Los conservadores deberán abandonar los sueños de grandeza en que parecen estar inmersos y que han vendido a la ciudadanía británica todos estos años, llevándoles al Brexit. A pesar de su considerable peso en el mundo, Reino Unido no es la potencia que parecen creer, especialmente, quienes han impulsado la retirada de la UE. Ni el mundo les espera con los brazos abiertos para suscribir, rápidamente, beneficiosos tratados de libre comercio; ni la «especial relación» con Estados Unidos va a suponer un trato económico de favor por parte de la gran potencia; ni la vieja Commonwealth está en condiciones de convertirse en el espacio económico que necesita, como advirtió el ministro australiano de Comercio en el Parlamento Europeo (2016) al señalar que esa relación era «cosa del pasado» (a relationship of yesteryear). Gran Bretaña tiene pocas posibilidades de eludir a la UE como su espacio de relación preferente… siempre que la Unión sea capaz de sobrevivir.

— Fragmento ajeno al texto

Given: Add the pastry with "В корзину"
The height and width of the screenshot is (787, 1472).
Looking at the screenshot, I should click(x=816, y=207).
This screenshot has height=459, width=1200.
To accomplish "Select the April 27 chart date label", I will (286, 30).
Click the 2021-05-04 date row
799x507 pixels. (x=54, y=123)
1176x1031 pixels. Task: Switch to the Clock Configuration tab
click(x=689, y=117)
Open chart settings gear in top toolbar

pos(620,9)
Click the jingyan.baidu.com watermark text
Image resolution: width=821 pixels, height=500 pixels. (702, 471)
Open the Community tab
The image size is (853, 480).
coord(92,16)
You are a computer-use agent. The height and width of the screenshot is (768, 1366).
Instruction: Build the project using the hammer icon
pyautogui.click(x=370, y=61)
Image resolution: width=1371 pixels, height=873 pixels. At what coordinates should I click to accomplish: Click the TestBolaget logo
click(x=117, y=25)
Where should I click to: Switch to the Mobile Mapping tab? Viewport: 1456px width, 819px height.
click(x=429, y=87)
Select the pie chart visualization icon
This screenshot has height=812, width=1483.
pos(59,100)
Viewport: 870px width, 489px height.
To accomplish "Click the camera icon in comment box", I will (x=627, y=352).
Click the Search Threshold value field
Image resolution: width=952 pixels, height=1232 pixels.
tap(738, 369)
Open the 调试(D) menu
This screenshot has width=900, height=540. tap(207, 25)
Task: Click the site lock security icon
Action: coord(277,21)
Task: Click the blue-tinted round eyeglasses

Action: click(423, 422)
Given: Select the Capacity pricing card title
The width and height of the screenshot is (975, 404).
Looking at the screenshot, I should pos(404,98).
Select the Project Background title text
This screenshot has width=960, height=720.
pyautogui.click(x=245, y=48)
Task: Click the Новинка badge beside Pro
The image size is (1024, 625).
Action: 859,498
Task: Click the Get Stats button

Abraham Lincoln afirmó -en su debate frente a Stephen Douglas en la campaña al Senado por Illinois, en 1858- que la opinión pública lo es todo, de forma que -estaba convencido- cuando se cuenta con ella nada puede fracasar, mientras que contra ella nada puede triunfar. Johnson fue capaz de moldear la opinión pública durante el referéndum sobre el Brexit en 2016, aunque para ello tuviese que recurrir a mentiras y exageraciones. En las últimas elecciones ha convencido a casi 14 millones de votantes, el 42% de quienes depositaron su voto. Se presentará a la negociación con la UE con la fortaleza que le otorgan esos resultados. Pero el problema lo tiene a sus espaldas, que las tiene descubiertas. Porque con el respaldo de la opinión pública también se puede caminar a la destrucción de tu propio país. Es lo que ocurre cuando se aplican recetas simplistas a las sociedades complejas.